W2. Smart Cities vs. Smart Citizens – Pinelopi

Hill makes an open call to harvest inspiration for a ‘cooperative urban governance model’ from social media and their dynamic, as they enable citizens, mostly through mobile technologies, to demand and support urban change. However, all the examples he provides, such as the Arab spring (or to put it into context, the Women marches of a few weeks ago), were currents against the main flow of governance. Given the concerns about the privacy of our data portraits on social media platforms, the pressing question of privacy returns. Would a decision-making model, modelled after social media and mutually constituted by lawmakers and citizens alike, protect the identity of the latter? Would it be possible to imagine democracy without anonymity in the contemporary setting?

Townsend is emphasizing on the necessity to infuse a certain threshold of indeterminacy in the concept of the smart city (pp.15). Spontaneity and randomness are basic ingredients of city life, but as Haque puts it (pp.141), city managers and software companies always strive for more control and regulation. The question is, why would they give away power to the community if there is no monetary or political profit in for them?

Townsend describes how “smartness” emerges locally, only to be later considered a case study of a global interest for localities elsewhere (pp.11). He also briefly mentions the apparent danger of smart cities ending up amplifying social inequality (pp.12) instead of tackling it. Today, two of the most pressing urban problems worldwide are unemployment and homelessness. Why haven’t we seen as many smart attempts that deal with social issues?

Smart city and smart citizen

Form the reading Townsend, there are so many positive imagination about the development of technology especially in telecommunication. But what will the negative side of it. Just like industrialization, it change the world dramatically. Undeniably, there are huge consequences. Will the telecommunication technology become the force for decentralization. And because the technologies, will it limit the mobility or the willingness of moving? Since we can view everything though the small device. Also, the privacy. The digital process of smart city at some level violate the our privacy, such as tracking information. Most importantly, the physical communication. Smart city/ smart device should design for easy commutation. Now, at some level it is doing opposite thing.

Another question from Townsend reading is about the rapidly growth of city. In developing countries as well as developed countries, people move to urban for job opportunities and living condition. As the growth of city population, the infrastructure could be the problem. And the pattens of growing has been repeated in so many cities. What will be the need to develop same city all over the world. It question the definition of city just like Hill mentioned on his essay. Will it be better to slow down the development of smart city, make it customized for different location.
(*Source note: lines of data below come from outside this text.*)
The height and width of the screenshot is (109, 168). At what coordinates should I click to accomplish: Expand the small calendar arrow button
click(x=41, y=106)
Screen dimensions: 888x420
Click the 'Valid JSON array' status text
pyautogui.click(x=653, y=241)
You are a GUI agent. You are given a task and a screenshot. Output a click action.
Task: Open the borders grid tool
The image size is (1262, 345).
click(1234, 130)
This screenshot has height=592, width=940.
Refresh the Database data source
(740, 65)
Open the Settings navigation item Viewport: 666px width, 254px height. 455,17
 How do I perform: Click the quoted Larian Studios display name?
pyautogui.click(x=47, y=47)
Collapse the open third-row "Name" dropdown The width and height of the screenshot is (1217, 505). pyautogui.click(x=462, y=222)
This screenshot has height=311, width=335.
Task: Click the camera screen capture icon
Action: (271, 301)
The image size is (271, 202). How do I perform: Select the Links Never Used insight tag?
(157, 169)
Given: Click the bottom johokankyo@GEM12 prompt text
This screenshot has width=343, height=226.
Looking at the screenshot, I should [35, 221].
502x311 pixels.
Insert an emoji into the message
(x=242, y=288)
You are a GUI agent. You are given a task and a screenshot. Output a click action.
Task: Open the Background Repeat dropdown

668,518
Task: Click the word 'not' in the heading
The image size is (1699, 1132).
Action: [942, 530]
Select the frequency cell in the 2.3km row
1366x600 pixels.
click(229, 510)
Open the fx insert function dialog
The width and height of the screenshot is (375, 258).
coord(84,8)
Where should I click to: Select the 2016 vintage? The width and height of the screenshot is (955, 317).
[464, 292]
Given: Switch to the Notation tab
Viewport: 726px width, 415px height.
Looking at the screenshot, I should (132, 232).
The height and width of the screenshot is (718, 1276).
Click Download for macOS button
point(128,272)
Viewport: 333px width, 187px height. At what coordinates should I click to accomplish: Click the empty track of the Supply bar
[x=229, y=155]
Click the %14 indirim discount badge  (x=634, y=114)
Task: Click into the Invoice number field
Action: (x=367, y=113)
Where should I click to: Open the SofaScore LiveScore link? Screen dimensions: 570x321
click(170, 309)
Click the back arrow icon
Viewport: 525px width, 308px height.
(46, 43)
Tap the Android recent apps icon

For Hill’s essay, his ideas of ‘Data>Information>Knowledge>Wisdom’ paradigm drawn the different aspect about computerized process. What will be more trustable, the data the being process by code or the wisdom that we have. His idea about the responsibility behind the decision making make me think about the role we play after having smart city. What can we do if computer take over the most process. Should we rely on computer or it is the tool just like a ruler.